(Text block)

++++++++++

Direct vertical impact injury commonly occurs when a motorcyclist strikes their shoulder against a fixed road sign or pole while traveling at high speed.26 In regard to the upper extremity, about a third of motorcycle crashes result in an upper extremity injury, with shoulder girdle injuries being the most common.22 This mechanism may cause brachial plexus injury, clavicle fractures, scapula fractures, and scapulothoracic dissociation, with studies reporting these injuries are responsible for 15–20% of all upper extremity injuries in MCC.4,7,22 Forearm fractures are the second most common upper extremity injury accounting for 10–15% of upper extremity injuries.22,27 Distal upper extremity fractures are less common, with studies reporting hand and wrist fractures in 5–10% of upper extremity injuries.7,22,28

More distally, ‘motorcycle thumb’ (Fig. 7) injuries can be encountered. These injuries occur secondary to the handlebar during impact. During a collision, the rider braces themselves by locking their elbows and griping the handlebars. The resultant force is directed into the palm and metacarpal base. Though these are less critical injuries, the thumb carpometacarpal (CMC) joint is injured approximately 50% of the time and the thumb ulnar collateral ligament is injured 20% of the time.29

Fig. 7
Fig. 7

Motorcycle thumb.

Citation: EFORT Open Reviews 5, 9; 10.1302/2058-5241.5.190090

Evaluation and treatment

At our institution, most motorcycle injuries present as a ‘Full Trauma’ response, activating the general surgery, emergency medicine, and orthopaedic departments to respond immediately. The initial evaluation of the trauma patient is typically presided over by the general surgery team on call. Report of the patient is given by the first responder to the general surgery and emergency medicine teams. A general surgeon begins the primary survey in line with the Advanced Trauma Life Support (ATLS) guidelines, while other general surgery team members place initial orders needed for the patient in the trauma bay. The general surgeon continues with his secondary survey and the emergency medicine team will often carry out a focused assessment with sonography in trauma (FAST) at this time. The orthopaedic surgery team present will re-evaluate the patient in an attempt to seek out injuries and will request X-rays of areas of concern to be performed if the patient is stable. A portable chest and pelvic X-ray are typically the only radiographs performed routinely in the trauma bay. Any urgent orthopaedic interventions, such as pelvic sheeting, are performed at this time. The patient is then taken for computed tomography (CT) scanning for head/neck as well as chest, abdomen, and pelvis imaging at the discretion of the general surgery team. The general surgery team will also routinely perform a tertiary exam 24 hours after initial presentation to ensure no injury is missed.

++++++++++

(Check your understanding)
- a) From the passage on motorcycle injuries, list the injuries that the direct vertical impact mechanism may cause.
- b) Duplicate part of the passage on motorcycle injuries word for word. Begin at the words "More distally, ‘motorcycle" and stop after the words "Motorcycle thumb.".
The items that follow have no connection to the passage on motorcycle injuries.

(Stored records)
++++++++++

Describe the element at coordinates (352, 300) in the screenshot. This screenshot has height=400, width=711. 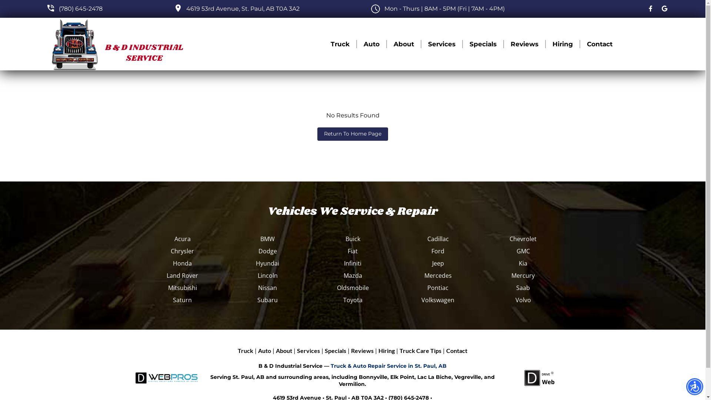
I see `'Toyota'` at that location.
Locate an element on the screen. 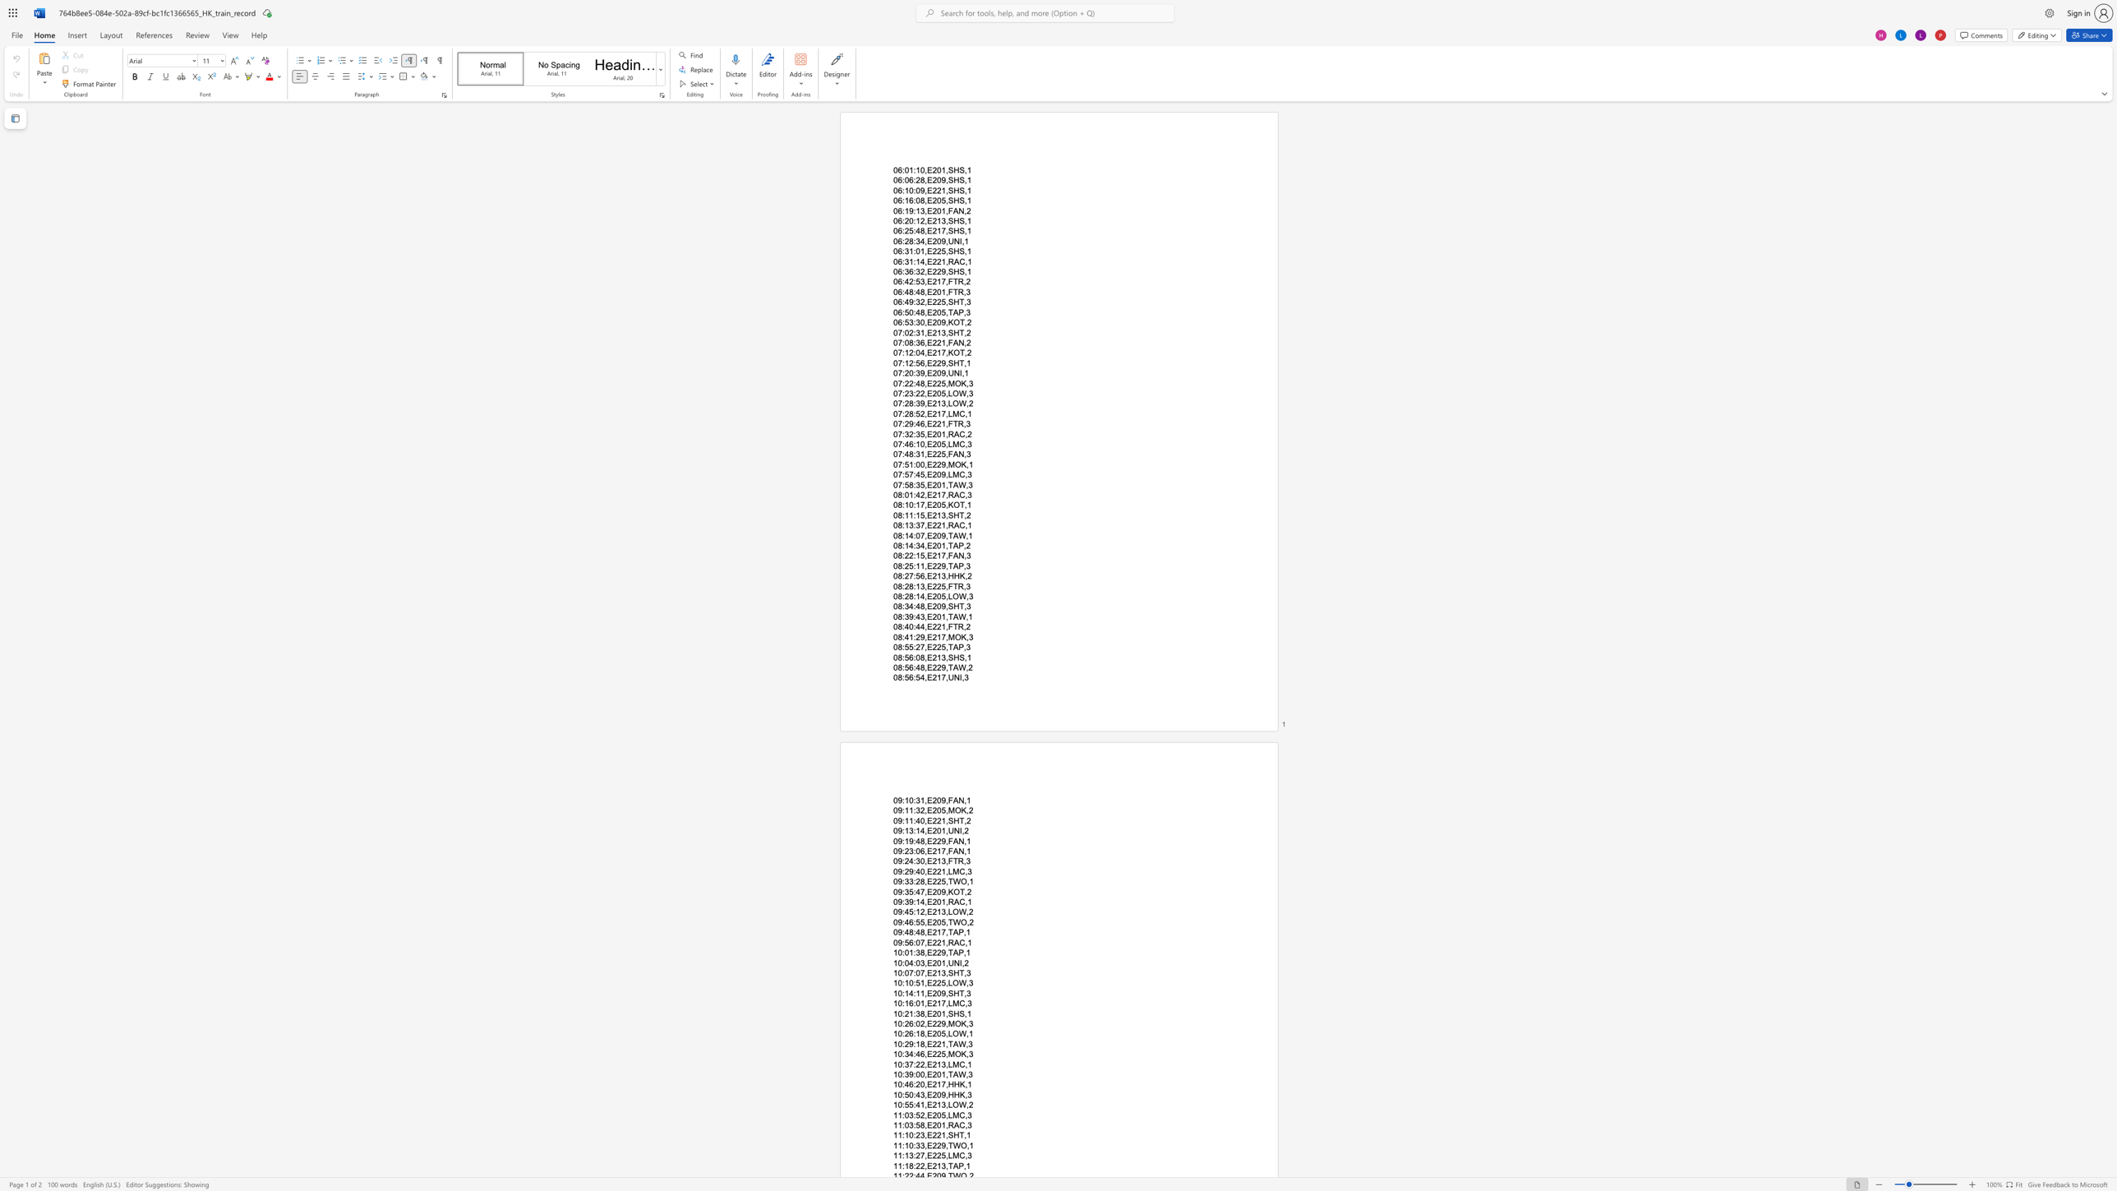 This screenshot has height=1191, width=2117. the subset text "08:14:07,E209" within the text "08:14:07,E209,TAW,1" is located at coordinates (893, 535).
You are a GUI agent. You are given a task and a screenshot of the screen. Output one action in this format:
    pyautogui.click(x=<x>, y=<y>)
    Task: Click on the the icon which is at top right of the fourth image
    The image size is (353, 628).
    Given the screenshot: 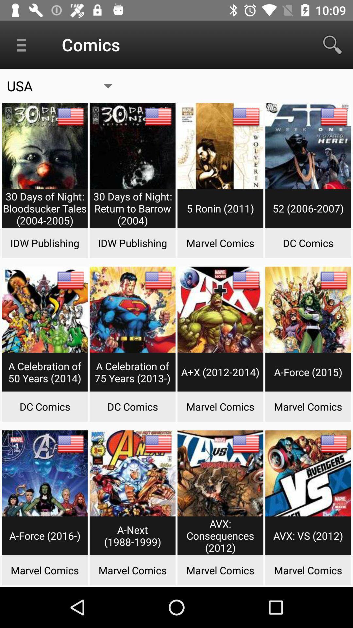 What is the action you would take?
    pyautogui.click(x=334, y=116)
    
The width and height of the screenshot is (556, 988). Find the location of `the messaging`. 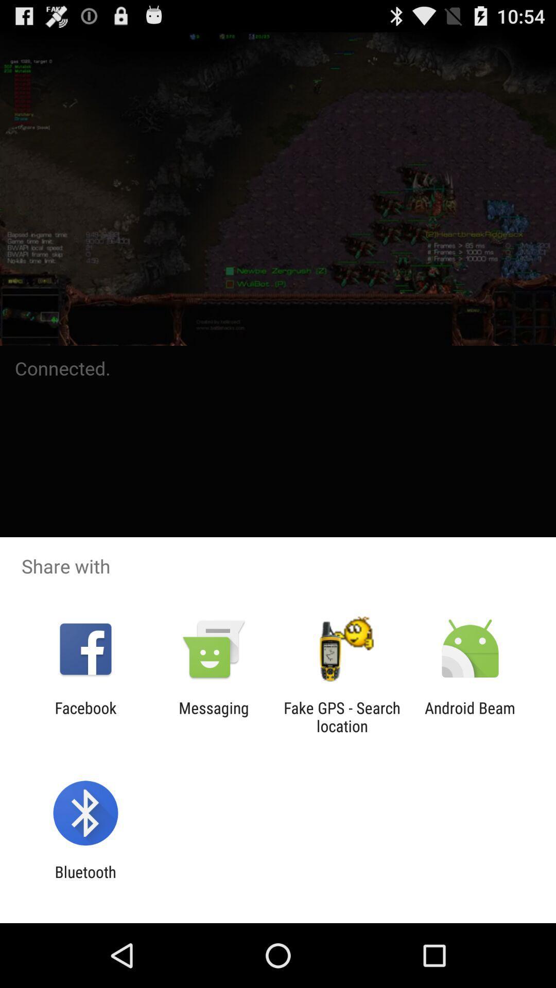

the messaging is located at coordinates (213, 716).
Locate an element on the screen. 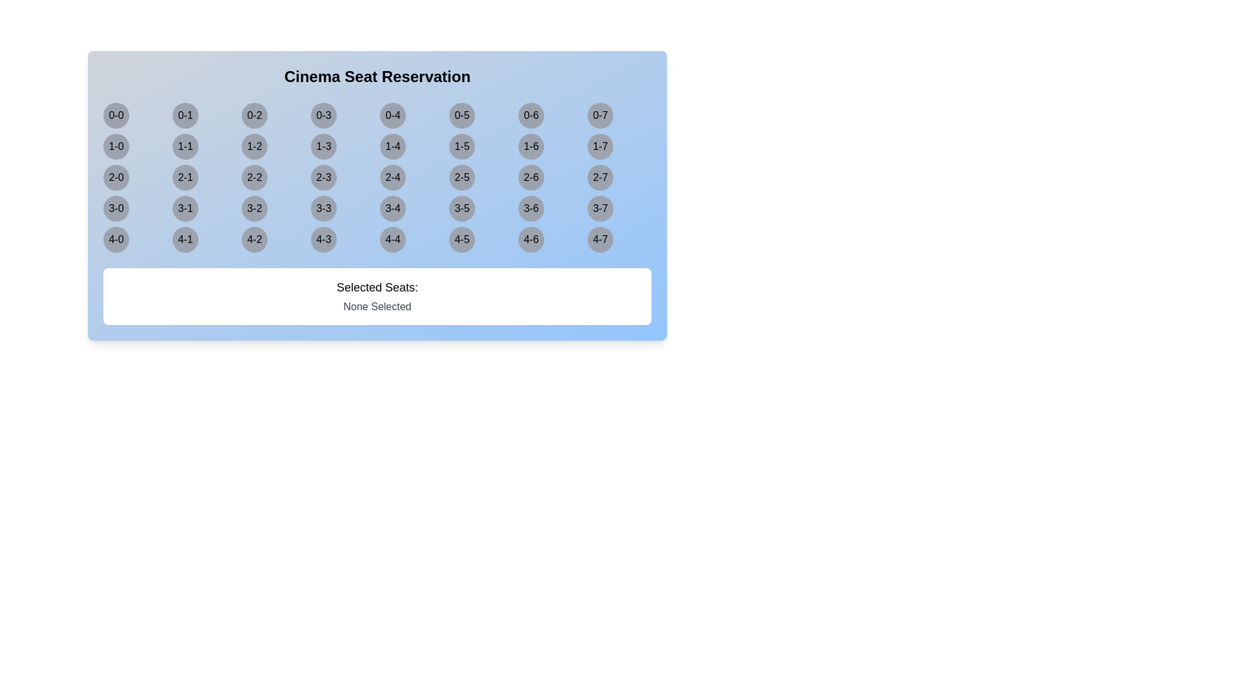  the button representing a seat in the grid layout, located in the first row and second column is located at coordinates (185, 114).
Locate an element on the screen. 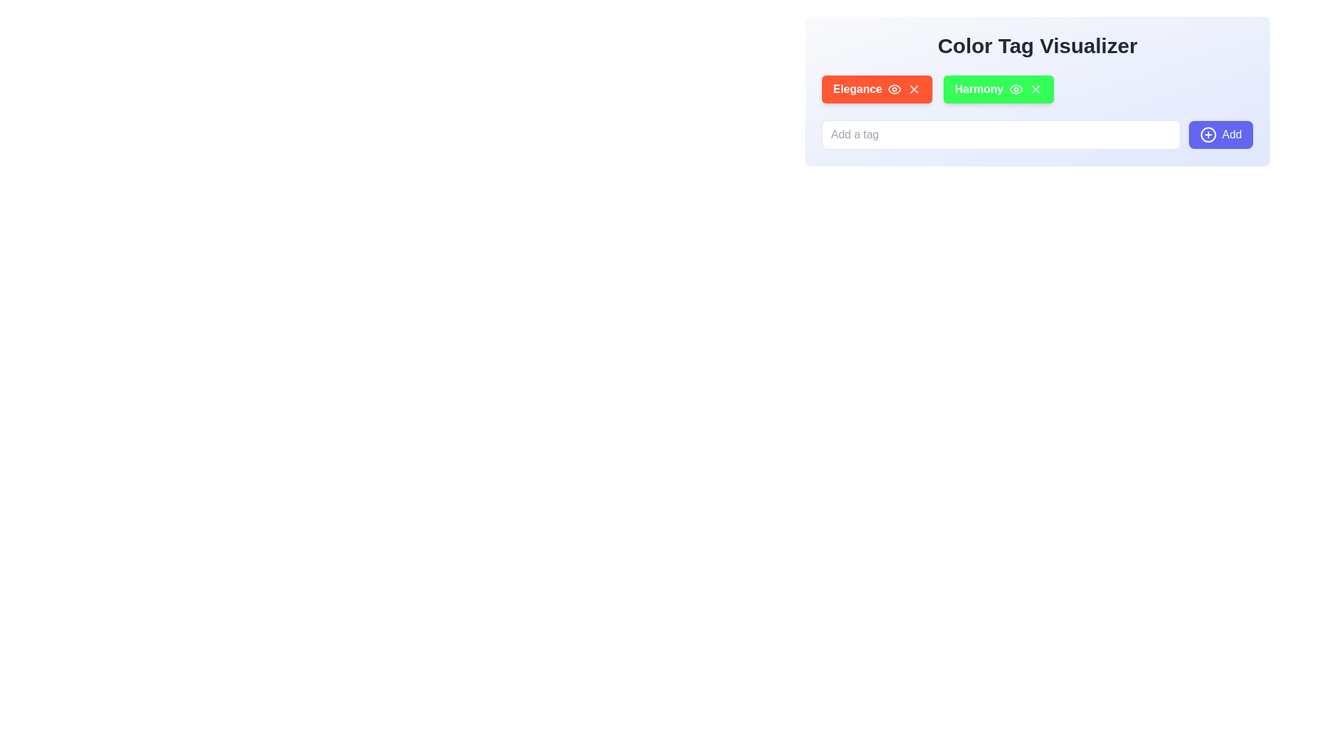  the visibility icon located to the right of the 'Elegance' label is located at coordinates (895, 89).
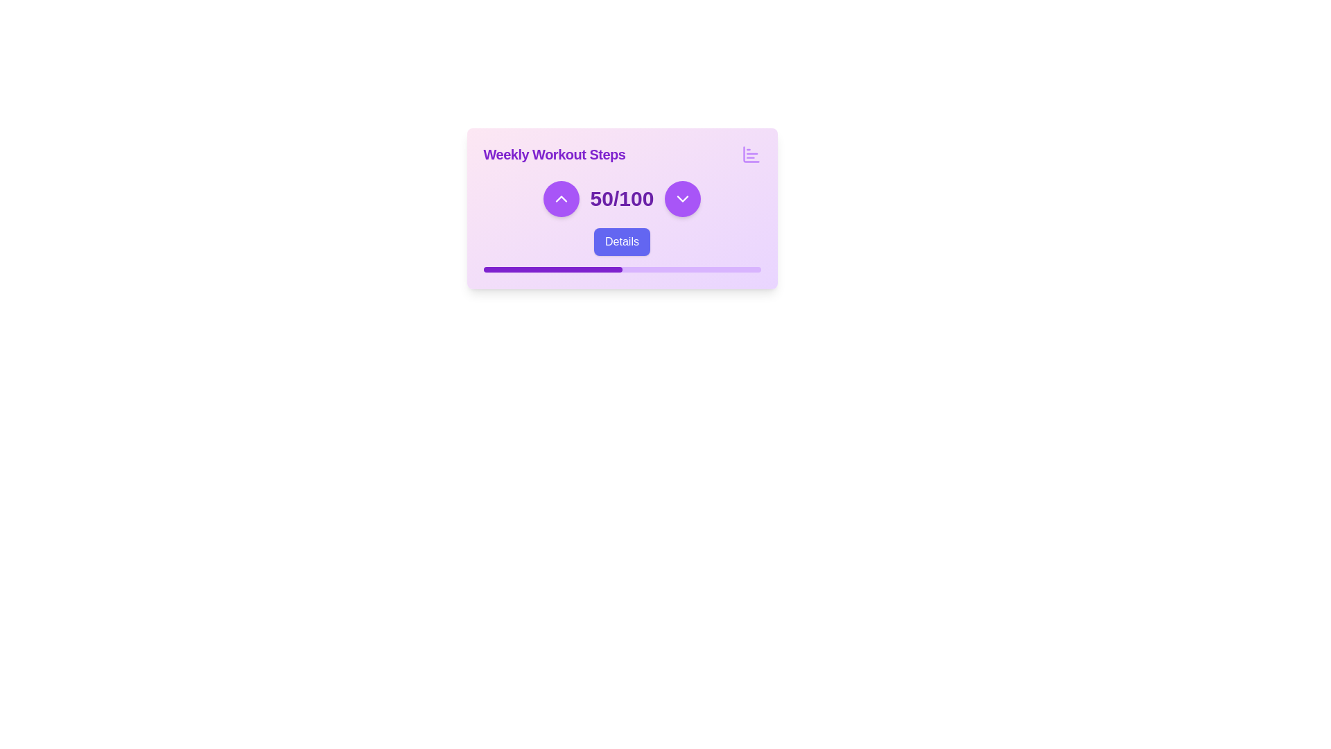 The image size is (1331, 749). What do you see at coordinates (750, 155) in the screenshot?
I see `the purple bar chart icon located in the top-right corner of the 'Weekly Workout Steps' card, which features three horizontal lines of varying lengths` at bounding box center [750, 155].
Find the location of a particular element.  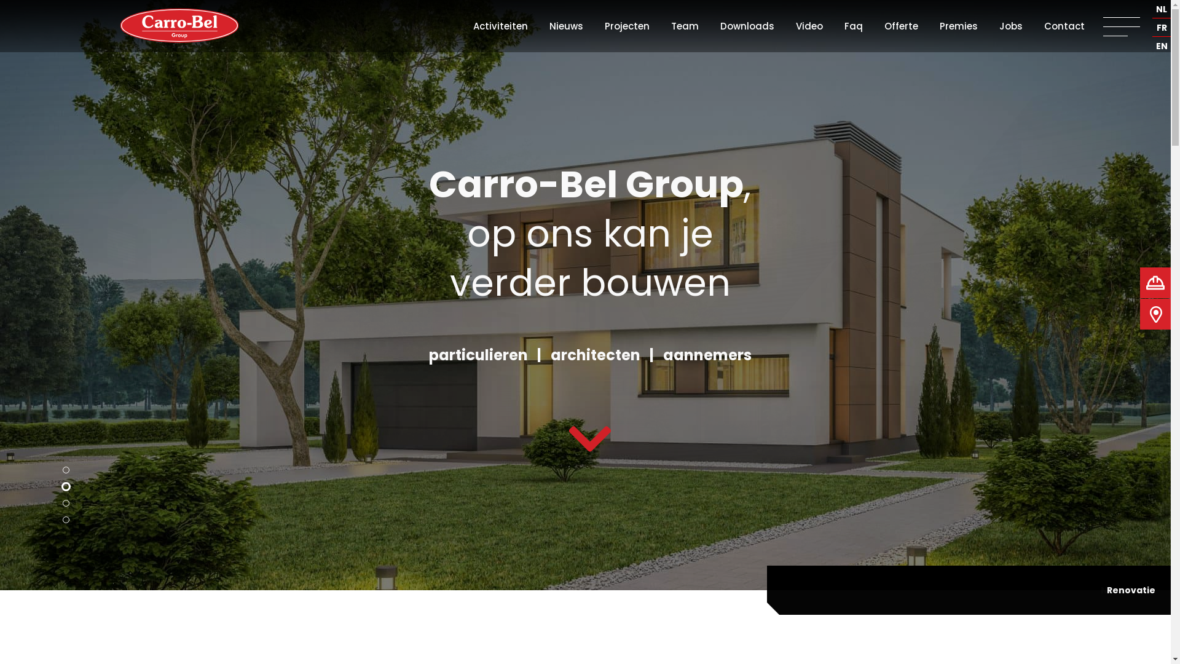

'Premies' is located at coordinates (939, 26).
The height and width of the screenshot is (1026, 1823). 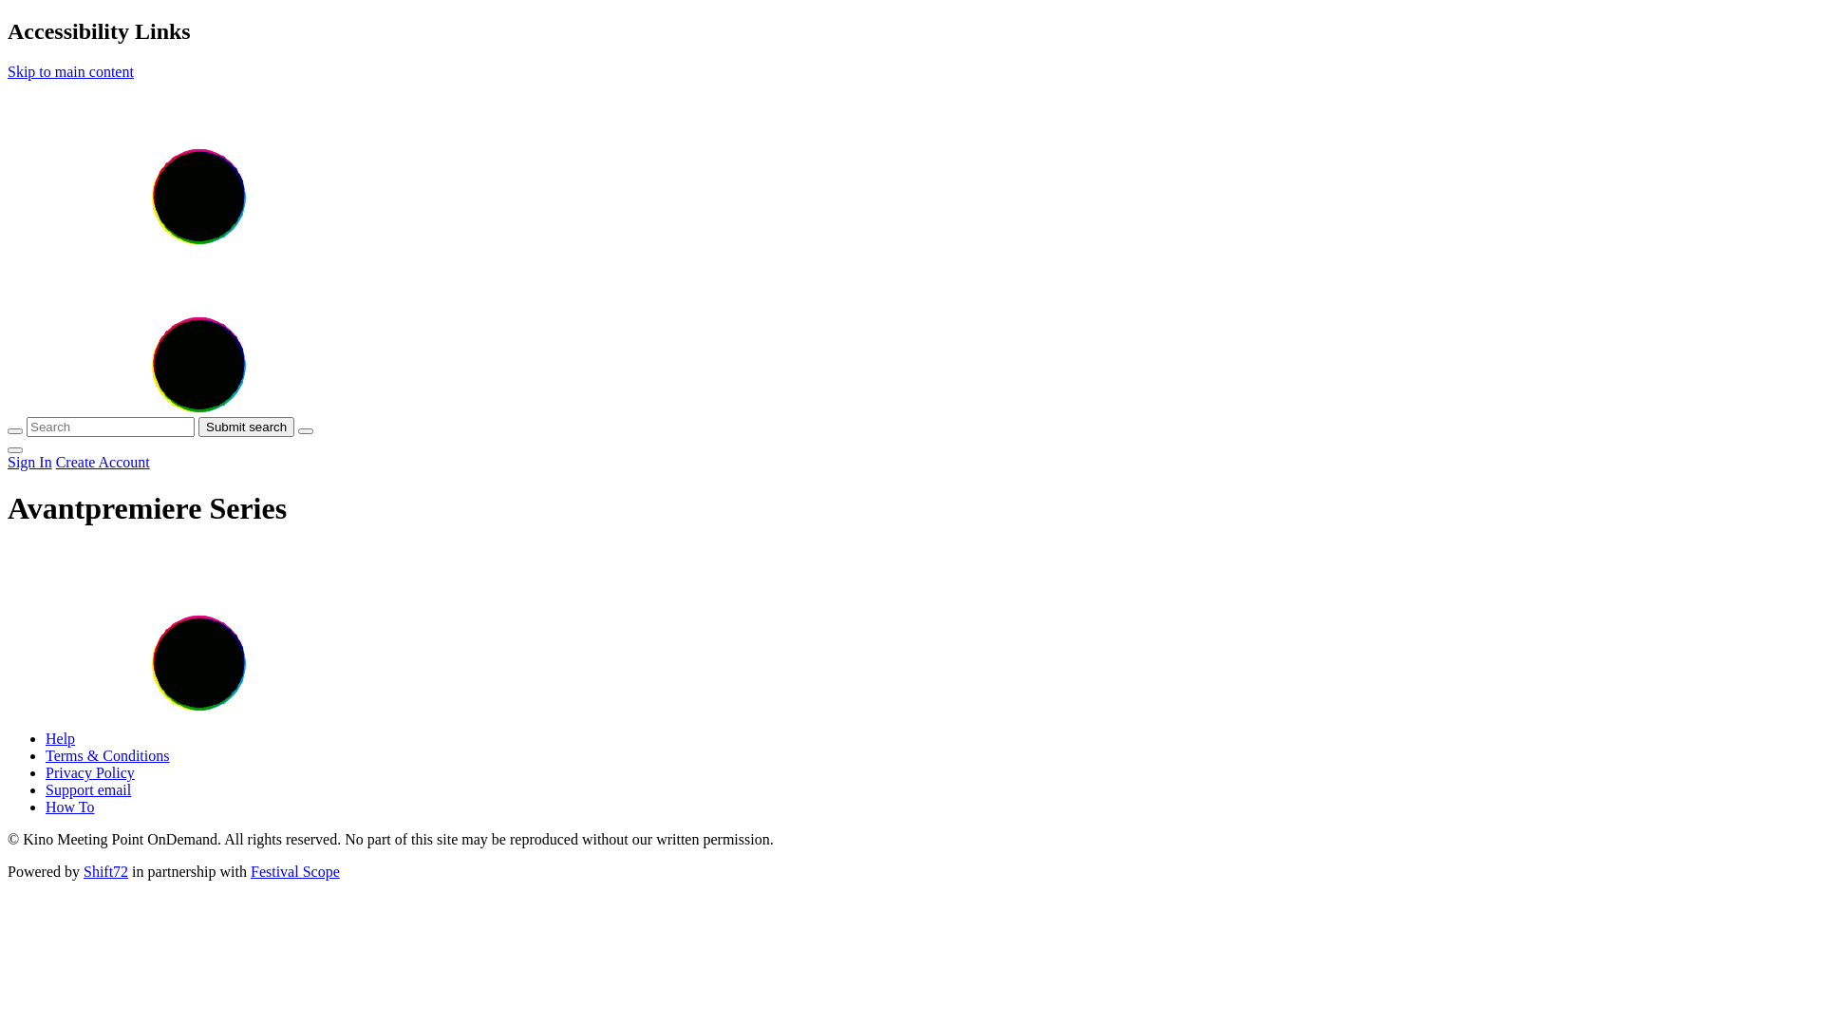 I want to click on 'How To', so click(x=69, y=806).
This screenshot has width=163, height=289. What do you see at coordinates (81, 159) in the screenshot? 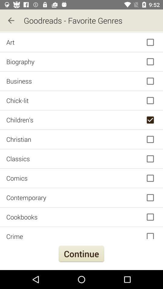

++++++++++

(Exercise answers)
- a) Brachial plexus injury, clavicle fractures, scapula fractures, and scapulothoracic dissociation.

- b)
More distally, ‘motorcycle thumb’ (Fig. 7) injuries can be encountered. These injuries occur secondary to the handlebar during impact. During a collision, the rider braces themselves by locking their elbows and griping the handlebars. The resultant force is directed into the palm and metacarpal base. Though these are less critical injuries, the thumb carpometacarpal (CMC) joint is injured approximately 50% of the time and the thumb ulnar collateral ligament is injured 20% of the time.29

Fig. 7
Fig. 7

Motorcycle thumb.